Santiago, 20 de Noviembre de 2005

El ceremonioso saludo, conforme a tradicionales protocolos militares, que se hicieron los generales retirados Augusto Pinochet y Manuel Contreras al encontrarse por primera vez después de diez años de distanciamiento, no basta para esconder el dramatismo del momento. No fue la amistad ni la camaradería de dos viejos soldados lo que los reunió sino un imperativo judicial: un juez quiere –y por primera vez tiene la posibilidad de hacer valer su autoridad- que esclarezcan su participación en la Operación Colombo. Uno de los convocados ya ha sido condenado por otros crímenes; el otro, finalmente, puede ser procesado.

Es triste que haya pasado tanto tiempo hasta llegar a esta histórica encrucijada. Que tantas víctimas hayan muerto con la angustiosa sensación de que los crímenes quedarían impunes; que tantos dolores se ahogaran en la enfermedad y la desesperación antes de que la justicia se hiciera cargo de su esencial tarea. Es triste, pero también reconfortante. Después del menosprecio inicial, la consiguiente arrogancia y de tanto fingimiento después, se ha restablecido el orden mínimo para garantizar nuestra convivencia: los acusados deben responder ante la justicia y si se les encuentra culpables, pagar por los delitos.

Este no es un período fácil, y para nadie es cómoda la situación. Gracias al paso del tiempo, muchos responsables de las violaciones de los derechos humanos han rehecho su existencia y ahora alegan o sienten que tienen derecho a llegar al final de sus días en tranquilidad. Parece comprensible, cuando uno los ve cargados de años y enfermedades. Pero, la reparación mínima que todavía les debemos a las víctimas, es recordarlas como eran.

Igual que los cuatro asesinados en la noche del atentado contra Pinochet en septiembre de 1986, a los detenidos desaparecidos y de los torturados y expulsados o relegados, se les destrozaron brutamente sus proyectos de vida, sus ilusiones, sus relaciones familiares. Los sufrimientos de los victimarios no son inmerecidos. Son el resultado de un largo proceso en que inicialmente creyeron haber clavado la rueda de la fortuna y, luego, cuando los chilenos demostramos nuestra voluntad de recuperar la democracia, simplemente obstaculizaron la labor de la justicia, exagerando el uso de los recursos legítimos, los mismos que siempre negaron a los adversarios, y finalmente evitando todo reconocimiento del inmenso daño producido.
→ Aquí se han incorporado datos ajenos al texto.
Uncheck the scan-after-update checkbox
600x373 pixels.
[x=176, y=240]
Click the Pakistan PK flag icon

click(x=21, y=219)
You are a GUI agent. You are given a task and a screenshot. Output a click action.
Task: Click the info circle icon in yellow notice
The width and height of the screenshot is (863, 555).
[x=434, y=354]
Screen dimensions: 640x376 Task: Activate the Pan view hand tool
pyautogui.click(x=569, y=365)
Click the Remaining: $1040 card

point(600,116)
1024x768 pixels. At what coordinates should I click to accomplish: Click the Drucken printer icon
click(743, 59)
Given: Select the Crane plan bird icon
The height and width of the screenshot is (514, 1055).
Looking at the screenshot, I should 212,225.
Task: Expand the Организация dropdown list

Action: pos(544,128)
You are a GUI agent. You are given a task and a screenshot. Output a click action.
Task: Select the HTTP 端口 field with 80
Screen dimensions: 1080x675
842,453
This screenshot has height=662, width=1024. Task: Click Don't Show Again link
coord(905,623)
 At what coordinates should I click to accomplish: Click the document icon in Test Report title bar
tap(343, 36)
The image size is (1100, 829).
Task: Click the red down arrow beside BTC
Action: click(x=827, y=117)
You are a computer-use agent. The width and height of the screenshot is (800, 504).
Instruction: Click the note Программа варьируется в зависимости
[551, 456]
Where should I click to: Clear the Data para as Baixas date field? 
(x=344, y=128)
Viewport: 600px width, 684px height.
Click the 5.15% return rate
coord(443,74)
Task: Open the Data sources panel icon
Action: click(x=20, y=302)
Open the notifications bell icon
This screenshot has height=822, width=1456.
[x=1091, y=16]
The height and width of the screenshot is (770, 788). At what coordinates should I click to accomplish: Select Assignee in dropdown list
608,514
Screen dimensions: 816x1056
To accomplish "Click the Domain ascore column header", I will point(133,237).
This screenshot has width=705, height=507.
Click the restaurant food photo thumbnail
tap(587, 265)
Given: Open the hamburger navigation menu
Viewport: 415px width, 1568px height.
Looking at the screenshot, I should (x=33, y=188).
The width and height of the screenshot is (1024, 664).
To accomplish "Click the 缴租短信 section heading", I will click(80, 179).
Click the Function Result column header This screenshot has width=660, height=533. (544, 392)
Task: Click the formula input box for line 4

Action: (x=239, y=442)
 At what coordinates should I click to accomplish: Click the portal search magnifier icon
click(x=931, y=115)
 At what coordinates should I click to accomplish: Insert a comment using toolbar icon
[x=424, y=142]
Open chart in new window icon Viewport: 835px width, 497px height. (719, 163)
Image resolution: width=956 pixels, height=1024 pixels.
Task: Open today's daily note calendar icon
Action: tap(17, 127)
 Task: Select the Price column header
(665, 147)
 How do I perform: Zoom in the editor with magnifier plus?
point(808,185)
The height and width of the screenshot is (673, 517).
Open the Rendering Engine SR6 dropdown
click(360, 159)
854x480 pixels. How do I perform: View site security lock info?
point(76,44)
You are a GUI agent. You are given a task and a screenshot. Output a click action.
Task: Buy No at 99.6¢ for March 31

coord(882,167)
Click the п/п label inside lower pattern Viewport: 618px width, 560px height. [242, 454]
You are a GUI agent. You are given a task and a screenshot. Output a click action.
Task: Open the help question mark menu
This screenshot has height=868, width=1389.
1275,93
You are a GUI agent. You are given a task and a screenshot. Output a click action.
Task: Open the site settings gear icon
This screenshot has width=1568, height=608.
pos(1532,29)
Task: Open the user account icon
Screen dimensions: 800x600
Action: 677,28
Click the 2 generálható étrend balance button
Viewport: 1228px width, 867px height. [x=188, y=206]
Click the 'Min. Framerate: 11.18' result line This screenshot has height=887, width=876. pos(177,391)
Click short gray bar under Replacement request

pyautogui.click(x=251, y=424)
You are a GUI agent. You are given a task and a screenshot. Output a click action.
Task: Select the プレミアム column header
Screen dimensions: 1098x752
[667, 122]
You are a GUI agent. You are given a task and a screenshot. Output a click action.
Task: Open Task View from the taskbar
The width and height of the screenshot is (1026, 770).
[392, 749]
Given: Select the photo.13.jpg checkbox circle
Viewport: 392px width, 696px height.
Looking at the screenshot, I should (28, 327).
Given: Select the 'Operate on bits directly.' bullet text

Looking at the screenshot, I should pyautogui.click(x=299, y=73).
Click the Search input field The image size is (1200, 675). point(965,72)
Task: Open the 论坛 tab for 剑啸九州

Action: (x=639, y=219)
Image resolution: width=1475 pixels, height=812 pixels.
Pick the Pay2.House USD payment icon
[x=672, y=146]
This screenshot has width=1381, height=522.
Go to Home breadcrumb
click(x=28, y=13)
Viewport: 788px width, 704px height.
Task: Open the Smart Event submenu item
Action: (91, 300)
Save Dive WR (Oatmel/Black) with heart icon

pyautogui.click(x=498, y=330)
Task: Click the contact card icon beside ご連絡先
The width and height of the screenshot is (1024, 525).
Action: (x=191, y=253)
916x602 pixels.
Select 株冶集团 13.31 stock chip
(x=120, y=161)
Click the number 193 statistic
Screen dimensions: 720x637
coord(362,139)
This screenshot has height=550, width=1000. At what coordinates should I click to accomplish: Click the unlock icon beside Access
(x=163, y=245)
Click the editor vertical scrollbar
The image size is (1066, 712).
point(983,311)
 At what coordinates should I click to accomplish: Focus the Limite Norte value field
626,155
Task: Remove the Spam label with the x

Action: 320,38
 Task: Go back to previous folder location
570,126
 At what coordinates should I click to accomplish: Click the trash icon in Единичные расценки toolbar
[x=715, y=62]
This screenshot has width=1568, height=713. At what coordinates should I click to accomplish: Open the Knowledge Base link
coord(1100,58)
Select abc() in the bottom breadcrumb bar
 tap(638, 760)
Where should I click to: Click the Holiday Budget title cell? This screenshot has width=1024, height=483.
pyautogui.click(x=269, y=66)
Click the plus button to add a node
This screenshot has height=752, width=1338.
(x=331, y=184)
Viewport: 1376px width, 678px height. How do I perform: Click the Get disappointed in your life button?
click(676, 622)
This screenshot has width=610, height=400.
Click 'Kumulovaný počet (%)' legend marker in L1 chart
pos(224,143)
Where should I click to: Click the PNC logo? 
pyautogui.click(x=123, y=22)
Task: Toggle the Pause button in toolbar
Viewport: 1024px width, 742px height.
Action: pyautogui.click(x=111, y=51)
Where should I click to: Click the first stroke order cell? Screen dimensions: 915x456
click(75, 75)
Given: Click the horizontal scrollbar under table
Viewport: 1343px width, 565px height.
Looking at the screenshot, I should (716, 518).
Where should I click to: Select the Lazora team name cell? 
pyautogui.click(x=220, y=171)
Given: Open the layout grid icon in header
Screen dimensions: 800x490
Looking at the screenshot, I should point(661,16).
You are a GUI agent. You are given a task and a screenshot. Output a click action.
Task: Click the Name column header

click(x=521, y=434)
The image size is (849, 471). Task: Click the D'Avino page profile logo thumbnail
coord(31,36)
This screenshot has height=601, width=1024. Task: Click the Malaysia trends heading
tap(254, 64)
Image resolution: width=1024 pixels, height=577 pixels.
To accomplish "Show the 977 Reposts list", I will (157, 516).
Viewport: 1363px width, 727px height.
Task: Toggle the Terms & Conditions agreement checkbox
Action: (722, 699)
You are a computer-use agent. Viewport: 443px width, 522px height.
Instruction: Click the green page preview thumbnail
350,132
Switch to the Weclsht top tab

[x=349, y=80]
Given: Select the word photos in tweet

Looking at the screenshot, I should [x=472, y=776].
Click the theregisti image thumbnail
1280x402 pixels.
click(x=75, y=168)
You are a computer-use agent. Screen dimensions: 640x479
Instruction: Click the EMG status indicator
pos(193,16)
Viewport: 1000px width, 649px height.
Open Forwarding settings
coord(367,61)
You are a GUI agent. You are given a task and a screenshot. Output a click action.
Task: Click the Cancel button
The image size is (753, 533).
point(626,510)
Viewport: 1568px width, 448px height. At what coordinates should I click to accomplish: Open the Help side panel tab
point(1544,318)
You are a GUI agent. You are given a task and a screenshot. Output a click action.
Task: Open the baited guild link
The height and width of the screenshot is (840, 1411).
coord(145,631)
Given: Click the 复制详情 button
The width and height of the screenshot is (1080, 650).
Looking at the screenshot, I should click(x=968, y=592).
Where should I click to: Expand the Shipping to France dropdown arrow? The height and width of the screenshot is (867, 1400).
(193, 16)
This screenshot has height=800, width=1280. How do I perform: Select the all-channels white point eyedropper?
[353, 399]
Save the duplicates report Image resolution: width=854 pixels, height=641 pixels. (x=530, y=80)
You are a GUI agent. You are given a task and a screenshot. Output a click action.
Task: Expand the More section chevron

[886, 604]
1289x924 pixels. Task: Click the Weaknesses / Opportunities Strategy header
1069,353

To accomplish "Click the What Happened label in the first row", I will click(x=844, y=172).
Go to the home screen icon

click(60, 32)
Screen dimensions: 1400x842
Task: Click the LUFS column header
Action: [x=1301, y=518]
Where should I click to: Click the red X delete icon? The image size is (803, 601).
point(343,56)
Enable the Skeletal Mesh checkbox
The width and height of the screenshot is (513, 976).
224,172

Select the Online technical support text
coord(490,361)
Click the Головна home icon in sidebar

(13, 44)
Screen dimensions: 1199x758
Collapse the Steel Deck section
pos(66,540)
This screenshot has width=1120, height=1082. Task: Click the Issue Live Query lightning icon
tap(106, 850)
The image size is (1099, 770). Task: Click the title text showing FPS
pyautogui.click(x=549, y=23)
Pedir compasión, como lo hace el abogado Pablo Rodríguez, o escabullir las responsabilidades del mando, como quiere ahora Manuel Contreras, es simplemente prolongar la agonía. Y mientras sigan sus querellas, habrá otros, especialmente los civiles que medraron en las sombras, que seguirán gozando de lo que cosecharon en los años de dictadura.